• **原文**:

~ 日本経済新聞 2013年1月21日 ~
年末年始にお酒をかなり飲んだり、甘い物を食べすぎたりした人も多いはずだ。飲み過ぎや食べ過ぎを重ねると、肝臓に中性脂肪が必要以上にたまる「脂肪肝」が起こりやすくなる。脂肪肝になると肝がんや脳梗塞、心筋梗塞などのリスクが高まることが知られている。たまに羽目をはずすことがあってもよいが、日ごろの生活ではなるべく節制することが大切だ。
奈良県に住む60代の男性Aさんは、若いときから酒をかなり飲む方だった。毎日のように晩酌をたしなんでいたが、全身がむくんでしまう症状が表れた。そこで奈良県立医科大学付属病院を受診すると、入院することに。検査では全身のむくみのほかに、目の白い部分が黄色くなる黄疸(おうだん)がみられ、腹部にも水がたまっていた。

• **作業依頼 A**:
脂肪肝についての記事では、脂肪肝になると何のリスクが高まるとされていますか？
• **作業依頼 B**:
脂肪肝についての記事の続きを、最後の文の後から書いてください。

• **データ行**:
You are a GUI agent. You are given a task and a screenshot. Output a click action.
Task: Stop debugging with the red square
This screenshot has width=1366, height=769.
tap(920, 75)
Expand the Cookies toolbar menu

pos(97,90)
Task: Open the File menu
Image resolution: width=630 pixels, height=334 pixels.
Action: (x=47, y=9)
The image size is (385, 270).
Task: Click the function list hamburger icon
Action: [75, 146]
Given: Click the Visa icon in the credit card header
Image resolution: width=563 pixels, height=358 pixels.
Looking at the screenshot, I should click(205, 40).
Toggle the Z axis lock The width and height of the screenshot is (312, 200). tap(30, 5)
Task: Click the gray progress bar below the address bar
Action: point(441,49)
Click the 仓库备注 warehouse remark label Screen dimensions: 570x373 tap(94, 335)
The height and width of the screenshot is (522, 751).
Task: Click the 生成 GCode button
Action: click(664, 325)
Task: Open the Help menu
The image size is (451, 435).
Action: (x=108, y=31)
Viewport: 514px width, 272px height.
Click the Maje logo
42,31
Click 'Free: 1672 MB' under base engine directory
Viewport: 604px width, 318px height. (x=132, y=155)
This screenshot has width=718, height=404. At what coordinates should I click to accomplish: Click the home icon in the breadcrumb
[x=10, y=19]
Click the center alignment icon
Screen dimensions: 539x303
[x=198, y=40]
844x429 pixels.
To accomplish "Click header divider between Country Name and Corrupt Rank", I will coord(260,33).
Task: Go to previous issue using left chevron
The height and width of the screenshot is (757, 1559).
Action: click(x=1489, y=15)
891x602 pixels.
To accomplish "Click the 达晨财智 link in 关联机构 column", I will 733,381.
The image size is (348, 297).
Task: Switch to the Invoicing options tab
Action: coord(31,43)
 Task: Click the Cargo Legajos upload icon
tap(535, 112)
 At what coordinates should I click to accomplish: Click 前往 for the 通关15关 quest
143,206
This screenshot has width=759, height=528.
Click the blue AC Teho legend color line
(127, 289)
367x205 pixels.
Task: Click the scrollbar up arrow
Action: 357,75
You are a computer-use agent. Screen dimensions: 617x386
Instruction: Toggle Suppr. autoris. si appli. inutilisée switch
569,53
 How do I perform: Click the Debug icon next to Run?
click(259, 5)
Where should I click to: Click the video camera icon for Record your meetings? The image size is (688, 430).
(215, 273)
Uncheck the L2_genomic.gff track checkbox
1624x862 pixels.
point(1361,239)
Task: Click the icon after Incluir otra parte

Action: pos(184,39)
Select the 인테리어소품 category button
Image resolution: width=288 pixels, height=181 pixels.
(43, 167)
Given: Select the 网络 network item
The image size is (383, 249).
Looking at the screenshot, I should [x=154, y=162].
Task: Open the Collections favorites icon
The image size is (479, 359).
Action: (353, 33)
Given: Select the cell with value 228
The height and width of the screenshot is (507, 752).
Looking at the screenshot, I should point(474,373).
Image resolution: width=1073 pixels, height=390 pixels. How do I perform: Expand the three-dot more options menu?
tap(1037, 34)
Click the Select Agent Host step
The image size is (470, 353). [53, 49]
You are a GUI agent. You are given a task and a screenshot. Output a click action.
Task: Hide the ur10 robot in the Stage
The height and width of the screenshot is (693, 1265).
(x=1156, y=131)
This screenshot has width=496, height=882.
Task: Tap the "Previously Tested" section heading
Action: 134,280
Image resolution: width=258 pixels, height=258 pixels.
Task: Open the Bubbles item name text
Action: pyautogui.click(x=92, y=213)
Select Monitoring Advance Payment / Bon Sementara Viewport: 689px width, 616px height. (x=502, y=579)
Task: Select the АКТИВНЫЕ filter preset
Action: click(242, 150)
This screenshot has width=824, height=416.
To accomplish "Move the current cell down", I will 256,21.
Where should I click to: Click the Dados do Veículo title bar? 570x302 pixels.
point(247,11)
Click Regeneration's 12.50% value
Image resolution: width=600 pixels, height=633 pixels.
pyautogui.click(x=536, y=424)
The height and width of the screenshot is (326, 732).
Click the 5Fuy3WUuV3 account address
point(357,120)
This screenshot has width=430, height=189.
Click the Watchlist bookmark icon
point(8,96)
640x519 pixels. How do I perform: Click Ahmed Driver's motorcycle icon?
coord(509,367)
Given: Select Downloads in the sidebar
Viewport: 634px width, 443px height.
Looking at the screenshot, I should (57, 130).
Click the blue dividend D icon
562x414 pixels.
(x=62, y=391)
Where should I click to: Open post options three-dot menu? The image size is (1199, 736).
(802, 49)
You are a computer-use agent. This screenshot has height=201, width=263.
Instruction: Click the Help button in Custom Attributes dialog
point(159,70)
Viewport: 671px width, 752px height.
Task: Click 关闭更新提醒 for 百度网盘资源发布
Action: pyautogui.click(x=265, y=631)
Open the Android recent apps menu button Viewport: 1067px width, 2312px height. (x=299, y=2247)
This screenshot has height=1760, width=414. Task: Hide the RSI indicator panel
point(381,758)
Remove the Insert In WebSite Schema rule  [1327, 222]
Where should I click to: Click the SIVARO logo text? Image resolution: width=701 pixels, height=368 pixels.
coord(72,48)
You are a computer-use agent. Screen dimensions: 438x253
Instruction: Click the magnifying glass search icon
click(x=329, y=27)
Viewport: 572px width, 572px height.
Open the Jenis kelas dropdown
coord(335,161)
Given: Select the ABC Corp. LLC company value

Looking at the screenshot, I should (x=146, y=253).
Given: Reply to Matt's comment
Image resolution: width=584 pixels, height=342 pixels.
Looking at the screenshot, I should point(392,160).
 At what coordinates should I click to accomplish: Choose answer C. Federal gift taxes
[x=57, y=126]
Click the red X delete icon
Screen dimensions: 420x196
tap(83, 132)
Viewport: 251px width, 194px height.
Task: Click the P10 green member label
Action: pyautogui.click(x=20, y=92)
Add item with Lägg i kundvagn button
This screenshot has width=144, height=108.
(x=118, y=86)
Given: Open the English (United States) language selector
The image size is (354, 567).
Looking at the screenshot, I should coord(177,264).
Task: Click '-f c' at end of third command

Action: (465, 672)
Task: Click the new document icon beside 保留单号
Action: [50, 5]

• **回答 A**:
肝がんや脳梗塞、心筋梗塞などのリスクが高まるとされています。

• **回答 B**:
■自覚症状ほぼなし
診察した同大の福井博教授は、肝機能が低下していたことなどからアルコール性の脂肪肝が進み肝障害になったと判断。薬剤を投与し、むくみを解消した。数日後には衰えていた食欲も回復した。
Aさんは入院を機に、禁酒を実施した。退院して1年ほどたった今は肝機能の状態を示す数値が正常に戻った。黄疸などの症状も起きていない。ただ、肝臓の一部は細胞が破壊され肝硬変となっており、今後も禁酒を守っていくと福井教授に誓っている。
脂肪肝は中性脂肪が肝臓にたまっている状態だ。肝臓には通常でも中性脂肪があるが、必要以上たまってしまうと脂肪肝と診断される。この状態を放置しておくと、肝炎を発症し肝機能が下がる。さらに肝硬変、肝がんなど重い病気に進む危険性が高まる。
やっかいなのは脂肪肝になっても自覚症状がほとんどないこと。脂肪肝の段階でむくみやだるさ、食欲不振などを訴える例は少なく、健康診断時の血液検査などで分かるケースが多いという。脂肪肝はAさんのようなアルコールが原因となるタイプと、非アルコールタイプがある。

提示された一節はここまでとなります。